## start TASK DATA

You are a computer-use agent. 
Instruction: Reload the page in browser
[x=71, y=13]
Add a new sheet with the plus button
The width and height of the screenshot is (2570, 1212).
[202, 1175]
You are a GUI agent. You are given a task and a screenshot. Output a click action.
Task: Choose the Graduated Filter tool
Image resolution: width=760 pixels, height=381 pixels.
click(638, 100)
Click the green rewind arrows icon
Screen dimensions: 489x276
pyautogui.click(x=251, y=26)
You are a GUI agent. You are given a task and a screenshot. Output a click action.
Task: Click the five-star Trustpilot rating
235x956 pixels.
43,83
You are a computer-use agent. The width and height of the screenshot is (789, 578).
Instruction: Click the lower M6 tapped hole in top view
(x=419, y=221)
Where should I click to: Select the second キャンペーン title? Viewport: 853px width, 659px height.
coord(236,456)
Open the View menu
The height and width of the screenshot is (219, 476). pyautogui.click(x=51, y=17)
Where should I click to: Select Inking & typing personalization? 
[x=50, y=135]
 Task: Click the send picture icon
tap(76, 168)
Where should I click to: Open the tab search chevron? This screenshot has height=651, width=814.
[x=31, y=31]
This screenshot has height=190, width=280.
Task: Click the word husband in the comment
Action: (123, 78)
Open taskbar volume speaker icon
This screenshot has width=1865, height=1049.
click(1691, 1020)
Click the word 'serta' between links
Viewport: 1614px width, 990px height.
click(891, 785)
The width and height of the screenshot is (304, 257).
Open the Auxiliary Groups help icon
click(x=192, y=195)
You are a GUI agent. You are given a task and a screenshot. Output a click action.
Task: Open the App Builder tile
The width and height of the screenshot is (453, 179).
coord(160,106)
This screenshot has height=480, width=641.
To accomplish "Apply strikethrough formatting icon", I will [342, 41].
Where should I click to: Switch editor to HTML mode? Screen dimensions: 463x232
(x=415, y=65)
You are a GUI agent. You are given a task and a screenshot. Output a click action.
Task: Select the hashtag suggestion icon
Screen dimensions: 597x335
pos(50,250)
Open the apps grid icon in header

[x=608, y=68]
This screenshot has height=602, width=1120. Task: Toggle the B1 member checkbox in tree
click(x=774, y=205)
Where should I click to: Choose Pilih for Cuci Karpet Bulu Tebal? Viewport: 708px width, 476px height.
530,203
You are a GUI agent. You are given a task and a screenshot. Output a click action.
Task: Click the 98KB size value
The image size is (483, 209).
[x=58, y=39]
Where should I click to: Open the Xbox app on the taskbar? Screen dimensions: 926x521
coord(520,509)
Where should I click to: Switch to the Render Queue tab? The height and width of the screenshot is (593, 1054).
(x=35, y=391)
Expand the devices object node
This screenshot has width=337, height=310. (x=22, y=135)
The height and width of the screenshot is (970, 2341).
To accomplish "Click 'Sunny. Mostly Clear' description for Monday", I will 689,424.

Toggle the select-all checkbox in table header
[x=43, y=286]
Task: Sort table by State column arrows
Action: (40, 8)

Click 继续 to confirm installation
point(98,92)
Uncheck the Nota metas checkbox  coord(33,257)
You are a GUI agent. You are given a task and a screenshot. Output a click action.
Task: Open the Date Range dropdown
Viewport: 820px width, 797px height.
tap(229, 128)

## end TASK DATA

* [THE PROBLEM]
Reproduce all of the rows above word for word, keeping every line and its order.

* [SOLVED EXERCISE]
You are a computer-use agent. 
Instruction: Reload the page in browser
[x=71, y=13]
Add a new sheet with the plus button
The width and height of the screenshot is (2570, 1212).
[202, 1175]
You are a GUI agent. You are given a task and a screenshot. Output a click action.
Task: Choose the Graduated Filter tool
Image resolution: width=760 pixels, height=381 pixels.
click(638, 100)
Click the green rewind arrows icon
Screen dimensions: 489x276
pyautogui.click(x=251, y=26)
You are a GUI agent. You are given a task and a screenshot. Output a click action.
Task: Click the five-star Trustpilot rating
235x956 pixels.
43,83
You are a computer-use agent. The width and height of the screenshot is (789, 578).
Instruction: Click the lower M6 tapped hole in top view
(x=419, y=221)
Where should I click to: Select the second キャンペーン title? Viewport: 853px width, 659px height.
coord(236,456)
Open the View menu
The height and width of the screenshot is (219, 476). pyautogui.click(x=51, y=17)
Where should I click to: Select Inking & typing personalization? 
[x=50, y=135]
 Task: Click the send picture icon
tap(76, 168)
Where should I click to: Open the tab search chevron? This screenshot has height=651, width=814.
[x=31, y=31]
This screenshot has height=190, width=280.
Task: Click the word husband in the comment
Action: (123, 78)
Open taskbar volume speaker icon
This screenshot has width=1865, height=1049.
click(1691, 1020)
Click the word 'serta' between links
Viewport: 1614px width, 990px height.
click(891, 785)
The width and height of the screenshot is (304, 257).
Open the Auxiliary Groups help icon
click(x=192, y=195)
You are a GUI agent. You are given a task and a screenshot. Output a click action.
Task: Open the App Builder tile
The width and height of the screenshot is (453, 179).
coord(160,106)
This screenshot has height=480, width=641.
To accomplish "Apply strikethrough formatting icon", I will [342, 41].
Where should I click to: Switch editor to HTML mode? Screen dimensions: 463x232
(x=415, y=65)
You are a GUI agent. You are given a task and a screenshot. Output a click action.
Task: Select the hashtag suggestion icon
Screen dimensions: 597x335
pos(50,250)
Open the apps grid icon in header

[x=608, y=68]
This screenshot has height=602, width=1120. Task: Toggle the B1 member checkbox in tree
click(x=774, y=205)
Where should I click to: Choose Pilih for Cuci Karpet Bulu Tebal? Viewport: 708px width, 476px height.
530,203
You are a GUI agent. You are given a task and a screenshot. Output a click action.
Task: Click the 98KB size value
The image size is (483, 209).
[x=58, y=39]
Where should I click to: Open the Xbox app on the taskbar? Screen dimensions: 926x521
coord(520,509)
Where should I click to: Switch to the Render Queue tab? The height and width of the screenshot is (593, 1054).
(x=35, y=391)
Expand the devices object node
This screenshot has width=337, height=310. (x=22, y=135)
The height and width of the screenshot is (970, 2341).
To accomplish "Click 'Sunny. Mostly Clear' description for Monday", I will 689,424.

Toggle the select-all checkbox in table header
[x=43, y=286]
Task: Sort table by State column arrows
Action: (40, 8)

Click 继续 to confirm installation
point(98,92)
Uncheck the Nota metas checkbox  coord(33,257)
You are a GUI agent. You are given a task and a screenshot. Output a click action.
Task: Open the Date Range dropdown
Viewport: 820px width, 797px height.
tap(229, 128)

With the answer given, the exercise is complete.